Muchos recuerdan las clases de caligrafía, donde escribir dentro de la cuadrícula exigía paciencia y precisión. Hoy, con el uso masivo de celulares y tabletas, esa práctica parece estar en retroceso. La tecnología permite escribir más rápido e incluso completar palabras automáticamente, lo que resulta útil para ahorrar tiempo, pero no necesariamente para aprender mejor.
Diversas investigaciones
recientes confirman que leer en papel y escribir a mano generan mayor actividad
cerebral y favorecen aprendizajes más profundos. Estudios indican que la
lectura en pantalla suele ser más superficial, ya que tendemos a leer en
diagonal y a saltar información relevante. En cambio, el papel facilita una
comprensión más completa.
En cuanto a la escritura
manual, especialistas en neurociencia sostienen que activa más áreas del
cerebro y fortalece la memoria, el lenguaje y la capacidad de síntesis.

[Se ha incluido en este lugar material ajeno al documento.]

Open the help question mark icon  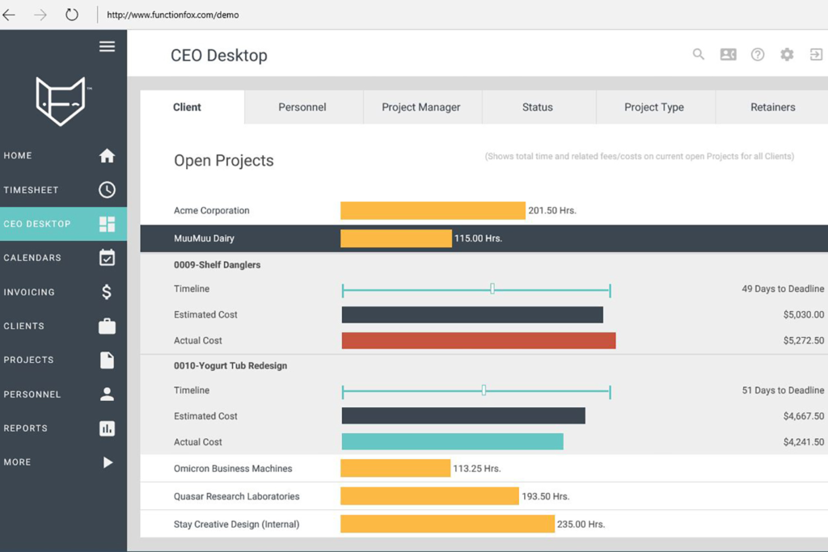pyautogui.click(x=758, y=55)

Al
escribir a mano, el cerebro debe procesar, organizar y resumir las ideas antes
de plasmarlas, lo que potencia el aprendizaje.
No obstante, los expertos
coinciden en que la tecnología no debe ser eliminada, sino incorporada de
manera equilibrada. Durante los primeros años escolares, el aprendizaje de la
lectura y escritura debería realizarse principalmente en papel. Más adelante,
cuando los estudiantes desarrollen mayor capacidad de análisis y reflexión, las
herramientas digitales pueden complementar el proceso formativo.